By
Miriam Kreinin SouccarBigger Fees, Smaller Incentives Threaten Boom
At least seven feature films, including Sex and the City 2 and Wall Street 2, and 16 television shows are shooting in New York right now. But the city's lucrative production business could soon end up on the cutting room floor.
The film industry, which has enjoyed record growth since the state started its tax incentive plan five years ago, is being hit with a number of new obstacles that could wreck the business and send longtime hits like Law & Order packing to cheaper locales.
The latest shock to the industry is a plan by the city to charge the largest fees in the nation for filming in its buildings.
The Mayor's film office is also drawing up plans to charge for its famous free permits.
Even more troubling, the city's tax incentive program is out of money and in the process of being scaled back, and the state is in negotiations over whether to renew its tax incentives.

▬▬▬

### [Request 1]
Duplicate the listing from the line with "Find the location of a particular element. The image" up to and including the line with "The height and width of the screenshot is (594, 900).".
The article and the listing that follows it are unrelated material.

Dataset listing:
▬▬▬

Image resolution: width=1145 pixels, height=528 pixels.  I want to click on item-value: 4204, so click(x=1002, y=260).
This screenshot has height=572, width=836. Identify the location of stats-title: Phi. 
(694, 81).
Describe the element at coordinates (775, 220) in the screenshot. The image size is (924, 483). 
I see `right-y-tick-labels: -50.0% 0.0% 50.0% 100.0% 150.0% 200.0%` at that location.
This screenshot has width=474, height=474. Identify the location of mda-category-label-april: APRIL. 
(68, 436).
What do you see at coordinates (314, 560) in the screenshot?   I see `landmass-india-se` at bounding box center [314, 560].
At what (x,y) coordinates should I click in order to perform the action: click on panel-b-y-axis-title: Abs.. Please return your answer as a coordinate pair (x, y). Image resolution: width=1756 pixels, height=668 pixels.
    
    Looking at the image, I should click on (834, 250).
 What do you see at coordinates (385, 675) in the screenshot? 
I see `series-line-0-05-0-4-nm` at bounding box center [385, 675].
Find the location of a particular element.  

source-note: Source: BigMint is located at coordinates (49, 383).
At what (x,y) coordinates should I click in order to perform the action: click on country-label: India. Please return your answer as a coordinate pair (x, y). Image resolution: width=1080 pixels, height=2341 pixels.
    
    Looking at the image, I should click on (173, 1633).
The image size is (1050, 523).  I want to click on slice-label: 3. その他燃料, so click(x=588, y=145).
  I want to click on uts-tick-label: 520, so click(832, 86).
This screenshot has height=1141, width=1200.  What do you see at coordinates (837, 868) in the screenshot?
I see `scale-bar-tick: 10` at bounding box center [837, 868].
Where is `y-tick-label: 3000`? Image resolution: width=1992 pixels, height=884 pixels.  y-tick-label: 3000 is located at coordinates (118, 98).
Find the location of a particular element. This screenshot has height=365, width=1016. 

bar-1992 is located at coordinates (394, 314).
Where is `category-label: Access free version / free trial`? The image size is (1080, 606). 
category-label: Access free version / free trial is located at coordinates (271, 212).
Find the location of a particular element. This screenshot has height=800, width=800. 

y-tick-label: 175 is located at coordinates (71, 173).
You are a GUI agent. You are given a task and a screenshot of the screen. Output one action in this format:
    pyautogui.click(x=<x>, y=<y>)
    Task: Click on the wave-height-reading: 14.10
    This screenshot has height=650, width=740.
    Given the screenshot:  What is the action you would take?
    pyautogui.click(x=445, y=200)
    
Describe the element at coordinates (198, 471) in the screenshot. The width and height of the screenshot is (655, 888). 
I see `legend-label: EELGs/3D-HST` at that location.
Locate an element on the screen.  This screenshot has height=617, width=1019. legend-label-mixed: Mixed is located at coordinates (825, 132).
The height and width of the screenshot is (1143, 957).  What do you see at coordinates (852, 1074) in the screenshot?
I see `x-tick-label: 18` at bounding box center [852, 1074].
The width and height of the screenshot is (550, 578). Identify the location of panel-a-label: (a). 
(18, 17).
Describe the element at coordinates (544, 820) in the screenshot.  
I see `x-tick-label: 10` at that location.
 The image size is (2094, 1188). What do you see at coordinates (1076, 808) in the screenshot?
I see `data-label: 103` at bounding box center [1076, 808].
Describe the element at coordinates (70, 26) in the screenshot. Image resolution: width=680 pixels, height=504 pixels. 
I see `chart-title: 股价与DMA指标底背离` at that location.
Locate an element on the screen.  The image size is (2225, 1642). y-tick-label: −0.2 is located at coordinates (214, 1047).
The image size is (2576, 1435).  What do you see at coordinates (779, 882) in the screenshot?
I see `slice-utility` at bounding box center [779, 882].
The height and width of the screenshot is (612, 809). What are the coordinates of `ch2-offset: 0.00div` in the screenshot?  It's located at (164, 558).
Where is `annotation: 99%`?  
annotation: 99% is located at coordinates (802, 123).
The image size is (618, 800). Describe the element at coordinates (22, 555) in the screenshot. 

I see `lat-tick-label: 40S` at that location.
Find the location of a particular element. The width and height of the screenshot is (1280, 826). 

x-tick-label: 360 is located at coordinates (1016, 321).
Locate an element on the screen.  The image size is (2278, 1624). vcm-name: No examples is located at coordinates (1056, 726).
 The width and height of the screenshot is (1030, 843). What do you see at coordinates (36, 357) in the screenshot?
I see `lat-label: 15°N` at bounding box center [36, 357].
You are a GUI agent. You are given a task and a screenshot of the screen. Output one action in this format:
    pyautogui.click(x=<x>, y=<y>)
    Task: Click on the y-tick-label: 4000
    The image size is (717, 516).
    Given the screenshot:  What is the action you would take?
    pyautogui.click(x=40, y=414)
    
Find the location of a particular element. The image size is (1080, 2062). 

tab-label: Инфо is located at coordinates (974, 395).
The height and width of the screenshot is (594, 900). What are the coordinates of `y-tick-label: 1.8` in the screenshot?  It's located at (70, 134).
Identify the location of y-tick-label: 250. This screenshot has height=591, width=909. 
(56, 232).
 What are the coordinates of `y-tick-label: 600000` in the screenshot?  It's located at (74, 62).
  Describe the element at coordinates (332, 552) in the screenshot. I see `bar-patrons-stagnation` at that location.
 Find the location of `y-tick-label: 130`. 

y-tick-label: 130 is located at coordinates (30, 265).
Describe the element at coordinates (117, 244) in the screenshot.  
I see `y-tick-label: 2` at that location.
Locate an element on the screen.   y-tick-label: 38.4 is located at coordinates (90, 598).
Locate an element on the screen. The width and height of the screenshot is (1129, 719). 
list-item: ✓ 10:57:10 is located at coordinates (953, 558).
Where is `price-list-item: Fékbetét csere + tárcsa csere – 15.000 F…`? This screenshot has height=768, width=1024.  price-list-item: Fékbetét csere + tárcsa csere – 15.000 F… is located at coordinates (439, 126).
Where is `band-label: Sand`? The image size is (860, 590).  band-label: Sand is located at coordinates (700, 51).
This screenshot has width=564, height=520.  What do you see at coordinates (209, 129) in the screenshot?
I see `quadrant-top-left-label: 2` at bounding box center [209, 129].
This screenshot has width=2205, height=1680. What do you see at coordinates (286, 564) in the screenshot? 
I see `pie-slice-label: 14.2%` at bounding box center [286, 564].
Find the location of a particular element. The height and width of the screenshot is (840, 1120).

▬▬▬

### [Request 2]
Summarize the article on New York's film industry in two sentences.

### [Exercise response 1]
Find the location of a particular element. The image size is (1080, 2062). 

tab-label: Инфо is located at coordinates (974, 395).
The height and width of the screenshot is (594, 900). What are the coordinates of `y-tick-label: 1.8` in the screenshot?  It's located at (70, 134).

### [Exercise response 2]
New York's film and television production business has enjoyed record growth since the state's tax incentive plan began five years ago, but new obstacles could wreck it and send shows to cheaper locales. These include a city plan to charge the nation's largest fees for filming in its buildings, plans to charge for free permits, a city tax incentive program that is out of money and being scaled back, and state negotiations over whether to renew its incentives.